Every time I head back to Belfast to visit my family I bring my running gear and drag myself up the Cave Hill, a small mountain which borders the City on its northern side – incidentally Belfast sits somewhat in a bowl made up of surrounding hills, perhaps a reason for the eclectic climate. On a beautiful day, from MacArthur’s fort, also known as Napoleon’s nose – so named as, from the foot of the hill, if you turn your head sideways it looks like a man’s face in profile with the distinctive emperor’s nose – you can see the port below with its two iconic, yellow Harland & Wolff cranes near where the Titanic was built at the end of the golden era of imperial shipbuilding which powered the economy in the Victorian and Edwardian times. If you look North-East you can make our the West coast of Scotland where I ventured further during my University years before heading into the far south of England and to Wales for military training throughout my twenties.

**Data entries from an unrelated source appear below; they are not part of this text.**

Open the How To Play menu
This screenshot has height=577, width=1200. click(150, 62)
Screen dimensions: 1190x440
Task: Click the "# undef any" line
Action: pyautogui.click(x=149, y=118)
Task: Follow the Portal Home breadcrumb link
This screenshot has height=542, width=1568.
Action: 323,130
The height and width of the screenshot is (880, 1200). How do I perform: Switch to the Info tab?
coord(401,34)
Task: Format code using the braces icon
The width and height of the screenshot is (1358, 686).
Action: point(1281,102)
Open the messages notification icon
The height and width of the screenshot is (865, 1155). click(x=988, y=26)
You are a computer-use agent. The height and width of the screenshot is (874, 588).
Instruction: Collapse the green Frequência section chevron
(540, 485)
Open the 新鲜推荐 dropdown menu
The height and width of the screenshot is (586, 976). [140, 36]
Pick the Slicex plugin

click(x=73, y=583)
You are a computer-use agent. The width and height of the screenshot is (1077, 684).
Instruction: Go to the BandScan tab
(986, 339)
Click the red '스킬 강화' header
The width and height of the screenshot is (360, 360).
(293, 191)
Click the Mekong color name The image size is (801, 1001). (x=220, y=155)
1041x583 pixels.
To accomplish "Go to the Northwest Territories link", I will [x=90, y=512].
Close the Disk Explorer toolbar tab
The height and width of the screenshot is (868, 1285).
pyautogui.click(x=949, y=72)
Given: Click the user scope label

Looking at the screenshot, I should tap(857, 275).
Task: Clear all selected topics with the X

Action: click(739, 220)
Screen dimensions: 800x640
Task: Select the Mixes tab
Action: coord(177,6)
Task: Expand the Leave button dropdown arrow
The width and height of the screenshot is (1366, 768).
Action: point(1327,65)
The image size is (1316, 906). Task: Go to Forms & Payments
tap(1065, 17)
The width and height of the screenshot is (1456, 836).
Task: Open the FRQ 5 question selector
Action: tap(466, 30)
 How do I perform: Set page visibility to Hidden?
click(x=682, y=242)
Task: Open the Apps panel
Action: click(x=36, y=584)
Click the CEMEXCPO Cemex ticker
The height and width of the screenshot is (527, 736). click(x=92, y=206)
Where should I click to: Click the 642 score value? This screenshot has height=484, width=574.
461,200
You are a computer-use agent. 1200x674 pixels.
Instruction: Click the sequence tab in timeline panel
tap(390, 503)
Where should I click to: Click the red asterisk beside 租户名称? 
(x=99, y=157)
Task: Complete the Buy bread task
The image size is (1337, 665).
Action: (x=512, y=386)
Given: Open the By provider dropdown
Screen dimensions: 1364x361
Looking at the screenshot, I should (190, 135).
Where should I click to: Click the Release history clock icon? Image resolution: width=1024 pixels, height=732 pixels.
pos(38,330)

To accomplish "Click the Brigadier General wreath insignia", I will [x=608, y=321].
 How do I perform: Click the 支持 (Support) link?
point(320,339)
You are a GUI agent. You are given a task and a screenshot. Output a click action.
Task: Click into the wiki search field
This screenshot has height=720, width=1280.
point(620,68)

Through my life I have been moved by the value of remaining in my own country whilst simultaneously being able to share in the cultures of another. This is something that is familiar to lots of us and the most compelling reason, to me, for our Union.
Surely it is shared culture, heritage and family that binds us more strongly as a nation than any temporal economic, transactional relationship. The unique nature of our four nations, one country Union gives the United Kingdom both great strength and immense flexibility like carbon super-material graphene which, incidentally, was discovered by scientists at Manchester University. This strength manifests uniquely in all of us as part of our own story.
For me it is most notable in the institutions I have had the honour to experience. This approach for me provides an additional understanding of those parts of our country which embody an adaptable stability as relatively transient Governments ebb and flow.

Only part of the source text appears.